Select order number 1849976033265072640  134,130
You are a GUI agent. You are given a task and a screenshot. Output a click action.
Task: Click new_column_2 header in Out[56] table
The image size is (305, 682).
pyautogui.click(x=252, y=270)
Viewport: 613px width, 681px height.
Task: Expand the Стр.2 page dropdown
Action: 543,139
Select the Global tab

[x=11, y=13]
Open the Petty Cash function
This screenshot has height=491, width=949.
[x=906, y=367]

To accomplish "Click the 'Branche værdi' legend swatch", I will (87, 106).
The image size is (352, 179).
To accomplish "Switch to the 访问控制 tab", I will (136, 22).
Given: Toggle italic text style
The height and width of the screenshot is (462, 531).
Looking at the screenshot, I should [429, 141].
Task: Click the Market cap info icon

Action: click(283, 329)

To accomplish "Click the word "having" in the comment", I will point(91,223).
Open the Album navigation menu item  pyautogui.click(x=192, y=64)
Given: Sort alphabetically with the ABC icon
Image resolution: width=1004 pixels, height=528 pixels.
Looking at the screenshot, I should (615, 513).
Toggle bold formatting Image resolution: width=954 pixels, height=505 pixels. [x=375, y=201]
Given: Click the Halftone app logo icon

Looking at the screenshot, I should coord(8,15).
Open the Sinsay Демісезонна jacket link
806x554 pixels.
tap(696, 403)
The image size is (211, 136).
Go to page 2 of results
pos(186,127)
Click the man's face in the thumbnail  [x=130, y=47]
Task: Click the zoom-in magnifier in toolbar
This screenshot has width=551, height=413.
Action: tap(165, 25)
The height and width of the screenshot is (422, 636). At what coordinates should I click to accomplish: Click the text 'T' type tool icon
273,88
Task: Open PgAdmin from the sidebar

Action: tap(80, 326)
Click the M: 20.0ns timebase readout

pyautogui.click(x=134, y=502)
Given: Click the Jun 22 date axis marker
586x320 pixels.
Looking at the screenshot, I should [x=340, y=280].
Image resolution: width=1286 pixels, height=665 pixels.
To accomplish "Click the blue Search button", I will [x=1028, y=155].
____
> Task to complete:
Type out the entries once more, precisely.

> Answer to this problem:
Select order number 1849976033265072640  134,130
You are a GUI agent. You are given a task and a screenshot. Output a click action.
Task: Click new_column_2 header in Out[56] table
The image size is (305, 682).
pyautogui.click(x=252, y=270)
Viewport: 613px width, 681px height.
Task: Expand the Стр.2 page dropdown
Action: 543,139
Select the Global tab

[x=11, y=13]
Open the Petty Cash function
This screenshot has height=491, width=949.
[x=906, y=367]

To accomplish "Click the 'Branche værdi' legend swatch", I will (87, 106).
The image size is (352, 179).
To accomplish "Switch to the 访问控制 tab", I will (136, 22).
Given: Toggle italic text style
The height and width of the screenshot is (462, 531).
Looking at the screenshot, I should [429, 141].
Task: Click the Market cap info icon

Action: click(283, 329)

To accomplish "Click the word "having" in the comment", I will point(91,223).
Open the Album navigation menu item  pyautogui.click(x=192, y=64)
Given: Sort alphabetically with the ABC icon
Image resolution: width=1004 pixels, height=528 pixels.
Looking at the screenshot, I should (615, 513).
Toggle bold formatting Image resolution: width=954 pixels, height=505 pixels. [x=375, y=201]
Given: Click the Halftone app logo icon

Looking at the screenshot, I should coord(8,15).
Open the Sinsay Демісезонна jacket link
806x554 pixels.
tap(696, 403)
The image size is (211, 136).
Go to page 2 of results
pos(186,127)
Click the man's face in the thumbnail  [x=130, y=47]
Task: Click the zoom-in magnifier in toolbar
This screenshot has width=551, height=413.
Action: tap(165, 25)
The height and width of the screenshot is (422, 636). At what coordinates should I click to accomplish: Click the text 'T' type tool icon
273,88
Task: Open PgAdmin from the sidebar

Action: tap(80, 326)
Click the M: 20.0ns timebase readout

pyautogui.click(x=134, y=502)
Given: Click the Jun 22 date axis marker
586x320 pixels.
Looking at the screenshot, I should [x=340, y=280].
Image resolution: width=1286 pixels, height=665 pixels.
To accomplish "Click the blue Search button", I will [x=1028, y=155].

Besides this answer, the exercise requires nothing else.